━━━ Excerpt ━━━

The concept of "fat and fit" has been most notably highlighted by Dr. Steve Blair as he has highlighted the importance of measured cardiovascular fitness on all-cause mortality [31,32]. Much of his data has been derived from the prospective Aerobic Center Longitudinal Study that followed > 80,000 people over 35 years. A 2007 [33] paper by Dr. Blair examined the relationship among fitness level, different measures of fatness, and cancer mortality among men. It was found that regardless of BMI category, body fat percentage, or even waist circumference, it was better to be 'fat and fit' than to be normal weight but unfit. A 2010 review paper [34] assessed 36 studies that addressed the question, "which is a greater health risk, poor cardio-respiratory fitness or obesity" The outcomes that were looked at were mortality and morbidity, cardiovascular disease, and type 2 diabetes. It was found that the risk for all-cause and cardiovascular mortality was lower in individuals with high BMI and good aerobic fitness, compared with those with normal BMI and poor fitness. Other reviews have been conducted and agree that aerobic fitness counteracts the deleterious effects of obesity [35-37].

Observational prospective studies show that one can indeed be "fat and fit" [38]. A physically active lifestyle is associated with reduced CVD risk irrespective of abdominal adiposity. The EPIC- Norfolk study involving more than 10,000 subjects followed for over 10 years found that abdominally obese men and women who reported being active had lower CHD risk compared to inactive persons despite their abdominal obesity [39]. Work by Church and Blair found that among 2300 subjects with diabetes followed for roughly 16 years, poor fitness, not obesity, was associated with reduced survival probability [40]. Moving from sedentary to active activates genes that are involved in many structural, physiological, and metabolic adaptations that make the body more competent to perform physical activity but also provide cardiometabolic protection irrespective of weight loss [41].

━━━ Data for review ━━━

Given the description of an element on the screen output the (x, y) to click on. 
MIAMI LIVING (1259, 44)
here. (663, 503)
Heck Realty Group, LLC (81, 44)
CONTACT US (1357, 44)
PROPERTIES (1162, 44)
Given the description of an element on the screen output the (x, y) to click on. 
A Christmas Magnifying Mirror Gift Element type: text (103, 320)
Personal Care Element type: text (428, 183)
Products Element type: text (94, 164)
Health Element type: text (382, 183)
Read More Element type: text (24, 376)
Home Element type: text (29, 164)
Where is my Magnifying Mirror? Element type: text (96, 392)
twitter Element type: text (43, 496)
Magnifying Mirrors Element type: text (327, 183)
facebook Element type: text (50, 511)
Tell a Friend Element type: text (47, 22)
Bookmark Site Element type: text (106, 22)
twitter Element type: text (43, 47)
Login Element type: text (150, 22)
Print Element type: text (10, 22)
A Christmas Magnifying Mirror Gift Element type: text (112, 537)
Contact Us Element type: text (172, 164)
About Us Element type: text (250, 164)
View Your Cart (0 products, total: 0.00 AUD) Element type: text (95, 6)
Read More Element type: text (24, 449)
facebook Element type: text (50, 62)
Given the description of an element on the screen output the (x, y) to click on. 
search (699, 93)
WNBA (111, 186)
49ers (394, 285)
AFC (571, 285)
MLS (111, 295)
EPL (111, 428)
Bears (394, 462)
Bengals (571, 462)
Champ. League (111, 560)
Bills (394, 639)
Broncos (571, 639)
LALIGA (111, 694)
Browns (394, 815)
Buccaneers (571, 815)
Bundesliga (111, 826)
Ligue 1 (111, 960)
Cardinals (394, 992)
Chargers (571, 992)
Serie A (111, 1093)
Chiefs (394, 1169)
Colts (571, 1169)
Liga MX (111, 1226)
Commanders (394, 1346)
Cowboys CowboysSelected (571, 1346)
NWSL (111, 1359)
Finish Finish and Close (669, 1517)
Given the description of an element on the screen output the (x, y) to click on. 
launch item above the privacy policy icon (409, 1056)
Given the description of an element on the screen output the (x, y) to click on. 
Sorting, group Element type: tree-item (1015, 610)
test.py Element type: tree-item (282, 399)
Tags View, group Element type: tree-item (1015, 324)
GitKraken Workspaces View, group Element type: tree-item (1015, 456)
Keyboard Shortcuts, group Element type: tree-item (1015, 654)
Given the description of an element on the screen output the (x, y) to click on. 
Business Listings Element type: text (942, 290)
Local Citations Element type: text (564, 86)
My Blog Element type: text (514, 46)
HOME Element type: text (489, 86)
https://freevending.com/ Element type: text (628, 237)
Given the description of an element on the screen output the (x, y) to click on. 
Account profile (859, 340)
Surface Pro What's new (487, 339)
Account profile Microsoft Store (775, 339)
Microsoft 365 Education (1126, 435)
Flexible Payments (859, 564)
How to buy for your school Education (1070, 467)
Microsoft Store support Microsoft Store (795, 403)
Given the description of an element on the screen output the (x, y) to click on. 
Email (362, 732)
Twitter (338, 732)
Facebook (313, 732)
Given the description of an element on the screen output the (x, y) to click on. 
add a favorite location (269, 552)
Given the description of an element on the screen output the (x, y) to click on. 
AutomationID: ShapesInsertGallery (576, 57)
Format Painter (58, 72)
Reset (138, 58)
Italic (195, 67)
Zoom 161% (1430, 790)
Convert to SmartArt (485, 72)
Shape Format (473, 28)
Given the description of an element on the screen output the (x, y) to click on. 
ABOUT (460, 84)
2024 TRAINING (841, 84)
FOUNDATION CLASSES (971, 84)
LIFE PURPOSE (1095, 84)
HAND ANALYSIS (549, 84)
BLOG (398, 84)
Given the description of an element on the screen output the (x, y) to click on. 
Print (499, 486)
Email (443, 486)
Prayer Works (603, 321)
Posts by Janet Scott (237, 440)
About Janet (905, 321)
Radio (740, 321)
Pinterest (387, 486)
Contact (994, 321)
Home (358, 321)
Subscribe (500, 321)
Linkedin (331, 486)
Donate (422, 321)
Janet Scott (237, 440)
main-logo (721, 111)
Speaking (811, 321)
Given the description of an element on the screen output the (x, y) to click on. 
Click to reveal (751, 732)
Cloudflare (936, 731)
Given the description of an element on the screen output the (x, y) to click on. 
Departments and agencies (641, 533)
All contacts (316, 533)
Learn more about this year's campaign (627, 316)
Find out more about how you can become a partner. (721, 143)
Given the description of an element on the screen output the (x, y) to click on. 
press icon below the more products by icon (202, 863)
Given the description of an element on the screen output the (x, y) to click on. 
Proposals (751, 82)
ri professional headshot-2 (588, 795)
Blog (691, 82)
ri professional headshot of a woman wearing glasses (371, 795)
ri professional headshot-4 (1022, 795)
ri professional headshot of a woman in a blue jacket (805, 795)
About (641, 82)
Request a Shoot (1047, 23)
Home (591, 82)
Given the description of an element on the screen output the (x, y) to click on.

━━━

**Things to do:**
a - Update the passage on fitness and obesity, starting with "Observational prospective studies" and going on through "weight loss [41].", with "roughly" replaced by "approximately".
b - Decide whether each statement agrees with the passage on fitness and obesity, and support each yes or no with the deciding words from the passage:
(i) The Aerobic Center Longitudinal Study followed more than 80,000 people over 35 years.
(ii) The 2010 review paper assessed 50 studies.
(iii) The EPIC-Norfolk study followed its subjects for less than five years.
c - Proceed with the passage on fitness and obesity, beginning right after its final sentence.

**Outputs for the tasks:**
a -
Observational prospective studies show that one can indeed be "fat and fit" [38]. A physically active lifestyle is associated with reduced CVD risk irrespective of abdominal adiposity. The EPIC- Norfolk study involving more than 10,000 subjects followed for over 10 years found that abdominally obese men and women who reported being active had lower CHD risk compared to inactive persons despite their abdominal obesity [39]. Work by Church and Blair found that among 2300 subjects with diabetes followed for approximately 16 years, poor fitness, not obesity, was associated with reduced survival probability [40]. Moving from sedentary to active activates genes that are involved in many structural, physiological, and metabolic adaptations that make the body more competent to perform physical activity but also provide cardiometabolic protection irrespective of weight loss [41].

b -
(i) Yes: "followed > 80,000 people over 35 years."
(ii) No: "assessed 36 studies."
(iii) No: "followed for over 10 years."

c -
To summarize, when an obese patient is assessed in the clinical setting, almost always advice to lose weight is given. Statistically speaking, the healthcare provider just asked the patient to do something very few can accomplish. On the other hand, even if some weight loss is seen, it is more than likely not enough to be deemed satisfactory to the patient. Thus, feelings of failure set in and eventually total recidivism is seen. In light of this, and when considering that genetics explains anywhere from 25-70% of body mass [42], maybe we shift the focus away from the scale and onto the behaviors that have been shown to produce positive health outcomes. Other researchers have suggested that focus be shifted to patients favorably changing lifestyle factors without placing a focus on weight loss [43]. Why not simply measure number of minutes engaged in physical activity, or measure fitness levels? These would be easily obtained outcome goals yet are almost never utilized in the clinical setting. The American College of Sports Medicine and the American Medical Association has initiated a global campaign titled Exercise is Medicine [44]. At the center of this campaign if for healthcare practitioners to actually "prescribe" exercise to their patients. It is my opinion that if the focus of obesity interventions where placed on physical activity adherence, not the scale, enhanced adherence rates would be witnessed, and consequentially improved health outcomes would be conferred.